YOUR GOAL: Starting at the line that contains "Click the magnifier icon in search box" in the listing below, write out every line word for word until you have written the line that contains "Task: Click the Split".

DATASET EXCERPTS:
───

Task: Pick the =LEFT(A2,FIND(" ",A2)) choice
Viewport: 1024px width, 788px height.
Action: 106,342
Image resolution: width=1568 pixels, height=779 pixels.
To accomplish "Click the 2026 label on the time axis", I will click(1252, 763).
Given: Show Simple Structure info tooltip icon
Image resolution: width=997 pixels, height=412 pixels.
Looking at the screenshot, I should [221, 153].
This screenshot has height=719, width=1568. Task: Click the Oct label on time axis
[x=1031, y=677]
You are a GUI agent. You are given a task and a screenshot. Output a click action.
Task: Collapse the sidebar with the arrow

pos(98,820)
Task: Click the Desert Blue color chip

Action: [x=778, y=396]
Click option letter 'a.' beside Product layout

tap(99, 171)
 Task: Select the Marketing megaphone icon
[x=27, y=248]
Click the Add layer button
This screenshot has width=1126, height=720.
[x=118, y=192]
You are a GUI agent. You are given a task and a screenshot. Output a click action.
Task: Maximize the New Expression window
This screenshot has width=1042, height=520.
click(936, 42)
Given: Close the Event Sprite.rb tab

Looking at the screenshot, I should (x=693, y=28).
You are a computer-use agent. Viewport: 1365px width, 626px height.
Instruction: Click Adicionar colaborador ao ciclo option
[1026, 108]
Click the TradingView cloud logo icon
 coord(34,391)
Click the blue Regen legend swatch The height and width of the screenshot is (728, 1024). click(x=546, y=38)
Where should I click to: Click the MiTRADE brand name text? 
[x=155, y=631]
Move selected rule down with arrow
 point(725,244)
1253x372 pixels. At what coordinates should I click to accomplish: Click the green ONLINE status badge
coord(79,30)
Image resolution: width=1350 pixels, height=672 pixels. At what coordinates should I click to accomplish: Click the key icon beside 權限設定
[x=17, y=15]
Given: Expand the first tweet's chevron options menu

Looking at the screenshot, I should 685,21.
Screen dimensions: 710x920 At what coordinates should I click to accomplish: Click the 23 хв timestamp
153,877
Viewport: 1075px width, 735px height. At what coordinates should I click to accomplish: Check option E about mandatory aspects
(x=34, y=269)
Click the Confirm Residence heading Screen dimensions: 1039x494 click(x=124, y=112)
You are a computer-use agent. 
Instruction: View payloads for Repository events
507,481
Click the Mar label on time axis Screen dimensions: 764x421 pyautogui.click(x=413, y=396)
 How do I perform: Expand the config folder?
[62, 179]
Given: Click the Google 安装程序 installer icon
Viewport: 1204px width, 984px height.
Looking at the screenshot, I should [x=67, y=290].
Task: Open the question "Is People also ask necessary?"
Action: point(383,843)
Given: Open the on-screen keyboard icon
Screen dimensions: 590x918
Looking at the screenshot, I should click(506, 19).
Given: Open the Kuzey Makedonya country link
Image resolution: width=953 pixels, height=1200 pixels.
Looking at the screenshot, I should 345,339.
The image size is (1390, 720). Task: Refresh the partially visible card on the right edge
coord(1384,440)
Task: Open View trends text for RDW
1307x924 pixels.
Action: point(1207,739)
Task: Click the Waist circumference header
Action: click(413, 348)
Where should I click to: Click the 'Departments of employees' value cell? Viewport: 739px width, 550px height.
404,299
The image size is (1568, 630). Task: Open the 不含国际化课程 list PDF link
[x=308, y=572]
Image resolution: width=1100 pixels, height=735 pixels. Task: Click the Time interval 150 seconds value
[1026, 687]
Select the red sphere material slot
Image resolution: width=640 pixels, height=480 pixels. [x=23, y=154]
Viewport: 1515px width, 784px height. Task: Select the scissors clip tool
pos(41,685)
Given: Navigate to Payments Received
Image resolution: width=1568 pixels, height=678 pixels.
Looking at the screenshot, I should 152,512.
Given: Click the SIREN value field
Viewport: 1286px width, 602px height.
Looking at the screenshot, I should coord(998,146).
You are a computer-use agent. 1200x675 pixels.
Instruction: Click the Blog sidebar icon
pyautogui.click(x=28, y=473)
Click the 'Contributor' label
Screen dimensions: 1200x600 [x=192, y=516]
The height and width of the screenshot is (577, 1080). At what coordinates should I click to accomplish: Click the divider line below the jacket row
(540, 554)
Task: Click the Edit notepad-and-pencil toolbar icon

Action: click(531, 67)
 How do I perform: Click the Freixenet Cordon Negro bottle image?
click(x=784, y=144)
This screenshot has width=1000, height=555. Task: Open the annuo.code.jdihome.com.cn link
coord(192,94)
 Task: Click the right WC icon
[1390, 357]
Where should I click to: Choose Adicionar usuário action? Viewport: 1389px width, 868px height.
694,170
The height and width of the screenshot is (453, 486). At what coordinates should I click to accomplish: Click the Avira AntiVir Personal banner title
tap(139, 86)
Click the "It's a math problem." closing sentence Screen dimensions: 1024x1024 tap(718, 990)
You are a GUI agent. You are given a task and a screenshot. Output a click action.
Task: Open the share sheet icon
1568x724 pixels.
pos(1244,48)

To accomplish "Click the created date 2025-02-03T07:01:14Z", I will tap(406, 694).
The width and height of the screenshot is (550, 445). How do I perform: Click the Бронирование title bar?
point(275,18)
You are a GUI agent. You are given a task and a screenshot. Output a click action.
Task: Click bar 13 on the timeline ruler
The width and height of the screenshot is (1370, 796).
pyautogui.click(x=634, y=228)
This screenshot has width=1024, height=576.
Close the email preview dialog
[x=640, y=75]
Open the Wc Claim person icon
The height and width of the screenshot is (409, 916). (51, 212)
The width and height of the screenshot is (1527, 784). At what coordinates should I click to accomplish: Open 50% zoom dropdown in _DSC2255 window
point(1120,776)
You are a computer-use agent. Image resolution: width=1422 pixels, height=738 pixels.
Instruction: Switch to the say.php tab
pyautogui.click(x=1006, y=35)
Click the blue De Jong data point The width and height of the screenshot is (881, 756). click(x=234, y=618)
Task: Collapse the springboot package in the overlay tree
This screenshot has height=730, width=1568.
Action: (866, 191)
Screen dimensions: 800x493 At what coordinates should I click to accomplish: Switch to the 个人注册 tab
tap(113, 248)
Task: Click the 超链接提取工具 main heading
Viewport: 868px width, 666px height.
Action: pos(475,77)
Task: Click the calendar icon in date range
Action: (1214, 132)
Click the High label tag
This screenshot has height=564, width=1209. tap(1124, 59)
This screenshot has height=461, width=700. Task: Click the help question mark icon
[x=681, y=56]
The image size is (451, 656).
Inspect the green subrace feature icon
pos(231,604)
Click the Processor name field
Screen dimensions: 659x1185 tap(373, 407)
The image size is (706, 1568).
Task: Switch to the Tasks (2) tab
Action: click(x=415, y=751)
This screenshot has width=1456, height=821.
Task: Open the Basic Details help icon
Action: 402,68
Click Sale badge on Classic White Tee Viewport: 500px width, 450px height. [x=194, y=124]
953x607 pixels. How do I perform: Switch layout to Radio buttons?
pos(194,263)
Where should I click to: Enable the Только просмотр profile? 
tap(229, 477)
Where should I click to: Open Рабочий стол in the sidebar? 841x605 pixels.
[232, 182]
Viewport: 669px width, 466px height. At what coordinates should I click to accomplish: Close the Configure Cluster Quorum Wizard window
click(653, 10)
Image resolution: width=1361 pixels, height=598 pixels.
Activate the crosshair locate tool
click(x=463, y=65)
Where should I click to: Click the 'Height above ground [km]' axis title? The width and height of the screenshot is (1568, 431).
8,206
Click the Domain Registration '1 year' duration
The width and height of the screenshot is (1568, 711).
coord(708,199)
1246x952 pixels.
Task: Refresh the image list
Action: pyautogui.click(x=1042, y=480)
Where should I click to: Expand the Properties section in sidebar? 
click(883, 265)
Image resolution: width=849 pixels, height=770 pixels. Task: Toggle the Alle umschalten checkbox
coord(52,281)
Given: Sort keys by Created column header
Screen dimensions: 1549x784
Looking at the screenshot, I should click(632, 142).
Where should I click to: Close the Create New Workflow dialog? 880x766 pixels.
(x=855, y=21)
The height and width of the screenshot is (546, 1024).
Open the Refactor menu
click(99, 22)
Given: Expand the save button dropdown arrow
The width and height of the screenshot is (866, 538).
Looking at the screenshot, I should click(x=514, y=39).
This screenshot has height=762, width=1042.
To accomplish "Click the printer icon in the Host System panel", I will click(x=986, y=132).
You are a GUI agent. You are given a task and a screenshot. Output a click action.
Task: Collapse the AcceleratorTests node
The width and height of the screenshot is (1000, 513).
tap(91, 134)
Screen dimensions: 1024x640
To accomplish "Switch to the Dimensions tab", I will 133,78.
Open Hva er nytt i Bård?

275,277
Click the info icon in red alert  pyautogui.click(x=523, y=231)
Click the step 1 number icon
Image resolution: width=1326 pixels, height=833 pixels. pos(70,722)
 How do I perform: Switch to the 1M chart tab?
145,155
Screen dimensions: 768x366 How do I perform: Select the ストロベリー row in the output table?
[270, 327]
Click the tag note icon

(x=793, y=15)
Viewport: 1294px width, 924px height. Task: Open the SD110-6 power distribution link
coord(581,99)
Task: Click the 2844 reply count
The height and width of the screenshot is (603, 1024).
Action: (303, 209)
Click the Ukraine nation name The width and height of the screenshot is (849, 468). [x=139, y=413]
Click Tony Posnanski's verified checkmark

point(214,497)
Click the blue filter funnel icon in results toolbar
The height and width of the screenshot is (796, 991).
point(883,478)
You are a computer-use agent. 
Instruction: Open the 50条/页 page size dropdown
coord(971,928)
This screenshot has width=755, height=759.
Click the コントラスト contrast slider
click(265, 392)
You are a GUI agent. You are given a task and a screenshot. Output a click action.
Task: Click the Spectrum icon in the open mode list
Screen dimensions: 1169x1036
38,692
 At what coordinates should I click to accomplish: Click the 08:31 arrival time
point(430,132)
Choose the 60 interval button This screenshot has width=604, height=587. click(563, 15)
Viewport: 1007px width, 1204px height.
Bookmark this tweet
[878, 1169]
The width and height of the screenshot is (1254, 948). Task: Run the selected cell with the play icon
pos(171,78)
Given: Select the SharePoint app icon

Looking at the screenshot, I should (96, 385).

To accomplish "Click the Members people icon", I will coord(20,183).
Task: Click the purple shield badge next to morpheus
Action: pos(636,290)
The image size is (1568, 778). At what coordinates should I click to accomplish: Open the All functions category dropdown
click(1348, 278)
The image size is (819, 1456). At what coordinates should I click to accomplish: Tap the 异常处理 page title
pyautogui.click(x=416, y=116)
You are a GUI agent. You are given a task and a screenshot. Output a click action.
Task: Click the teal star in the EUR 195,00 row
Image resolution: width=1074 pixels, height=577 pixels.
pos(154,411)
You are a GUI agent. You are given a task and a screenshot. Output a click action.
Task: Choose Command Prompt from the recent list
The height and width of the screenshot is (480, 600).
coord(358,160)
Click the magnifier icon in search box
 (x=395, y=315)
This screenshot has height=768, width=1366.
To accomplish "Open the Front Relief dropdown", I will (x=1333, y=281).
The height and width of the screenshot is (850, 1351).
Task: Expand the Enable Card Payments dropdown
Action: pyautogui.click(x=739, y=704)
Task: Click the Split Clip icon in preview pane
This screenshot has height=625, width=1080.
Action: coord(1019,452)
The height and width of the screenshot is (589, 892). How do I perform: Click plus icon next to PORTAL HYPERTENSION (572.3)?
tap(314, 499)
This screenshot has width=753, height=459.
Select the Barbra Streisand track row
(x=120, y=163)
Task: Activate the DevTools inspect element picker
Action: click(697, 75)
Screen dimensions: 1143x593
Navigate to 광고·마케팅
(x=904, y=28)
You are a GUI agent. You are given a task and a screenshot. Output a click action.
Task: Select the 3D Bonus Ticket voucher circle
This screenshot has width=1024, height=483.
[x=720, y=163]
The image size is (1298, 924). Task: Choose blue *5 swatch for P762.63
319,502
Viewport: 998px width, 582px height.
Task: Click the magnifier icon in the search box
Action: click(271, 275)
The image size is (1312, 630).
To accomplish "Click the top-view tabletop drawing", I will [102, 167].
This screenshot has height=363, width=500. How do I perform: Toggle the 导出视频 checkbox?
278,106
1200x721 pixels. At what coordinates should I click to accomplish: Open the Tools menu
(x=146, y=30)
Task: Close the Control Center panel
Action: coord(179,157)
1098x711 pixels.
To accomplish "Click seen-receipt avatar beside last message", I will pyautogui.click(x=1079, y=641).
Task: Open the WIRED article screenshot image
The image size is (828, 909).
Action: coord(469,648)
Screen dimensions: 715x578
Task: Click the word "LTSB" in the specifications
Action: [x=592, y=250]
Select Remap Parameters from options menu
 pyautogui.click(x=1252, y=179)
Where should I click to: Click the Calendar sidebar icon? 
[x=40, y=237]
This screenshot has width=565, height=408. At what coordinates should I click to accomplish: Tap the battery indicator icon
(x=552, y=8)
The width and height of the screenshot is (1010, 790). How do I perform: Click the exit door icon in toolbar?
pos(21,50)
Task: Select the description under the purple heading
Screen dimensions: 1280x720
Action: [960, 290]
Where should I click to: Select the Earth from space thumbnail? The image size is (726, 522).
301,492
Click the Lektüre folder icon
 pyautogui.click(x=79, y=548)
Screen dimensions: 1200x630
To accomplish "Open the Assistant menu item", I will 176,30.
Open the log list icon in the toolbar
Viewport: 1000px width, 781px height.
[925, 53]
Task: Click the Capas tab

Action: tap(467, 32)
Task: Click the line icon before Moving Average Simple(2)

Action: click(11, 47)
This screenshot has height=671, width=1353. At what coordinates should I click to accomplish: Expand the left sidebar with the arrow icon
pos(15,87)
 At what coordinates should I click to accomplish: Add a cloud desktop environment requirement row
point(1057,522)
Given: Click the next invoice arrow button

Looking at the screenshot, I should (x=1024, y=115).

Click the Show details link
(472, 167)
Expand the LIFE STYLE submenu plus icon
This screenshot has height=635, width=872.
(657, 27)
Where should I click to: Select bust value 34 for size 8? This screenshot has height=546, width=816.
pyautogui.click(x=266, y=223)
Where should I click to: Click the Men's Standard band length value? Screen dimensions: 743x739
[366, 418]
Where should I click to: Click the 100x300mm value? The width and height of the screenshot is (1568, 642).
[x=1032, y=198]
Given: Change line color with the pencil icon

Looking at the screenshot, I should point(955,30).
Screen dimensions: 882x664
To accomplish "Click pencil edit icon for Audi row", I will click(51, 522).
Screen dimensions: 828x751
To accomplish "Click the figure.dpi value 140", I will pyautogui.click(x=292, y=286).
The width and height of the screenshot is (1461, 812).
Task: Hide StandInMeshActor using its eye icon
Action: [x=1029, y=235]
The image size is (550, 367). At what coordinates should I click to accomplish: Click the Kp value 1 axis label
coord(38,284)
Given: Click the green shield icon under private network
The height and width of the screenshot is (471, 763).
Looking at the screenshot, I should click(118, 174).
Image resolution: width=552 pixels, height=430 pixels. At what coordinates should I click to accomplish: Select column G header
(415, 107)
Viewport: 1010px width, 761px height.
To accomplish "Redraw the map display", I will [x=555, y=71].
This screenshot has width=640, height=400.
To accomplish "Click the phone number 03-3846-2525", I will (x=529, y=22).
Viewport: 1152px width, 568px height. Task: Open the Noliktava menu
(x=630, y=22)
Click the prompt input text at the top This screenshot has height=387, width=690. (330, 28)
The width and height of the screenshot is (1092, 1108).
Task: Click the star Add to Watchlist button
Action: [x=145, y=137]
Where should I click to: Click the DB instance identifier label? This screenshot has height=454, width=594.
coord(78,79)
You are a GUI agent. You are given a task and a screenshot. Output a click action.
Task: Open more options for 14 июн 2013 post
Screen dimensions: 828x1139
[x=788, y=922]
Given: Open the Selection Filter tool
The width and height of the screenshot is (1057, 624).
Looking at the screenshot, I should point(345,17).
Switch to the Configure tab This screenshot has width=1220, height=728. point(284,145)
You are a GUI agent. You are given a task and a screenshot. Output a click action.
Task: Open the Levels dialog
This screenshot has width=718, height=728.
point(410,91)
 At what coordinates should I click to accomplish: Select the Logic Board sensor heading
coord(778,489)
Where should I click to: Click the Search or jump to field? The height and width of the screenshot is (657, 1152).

───

TASK RESPONSE:
Click the magnifier icon in search box
 (x=395, y=315)
This screenshot has height=768, width=1366.
To accomplish "Open the Front Relief dropdown", I will (x=1333, y=281).
The height and width of the screenshot is (850, 1351).
Task: Expand the Enable Card Payments dropdown
Action: pyautogui.click(x=739, y=704)
Task: Click the Split Clip icon in preview pane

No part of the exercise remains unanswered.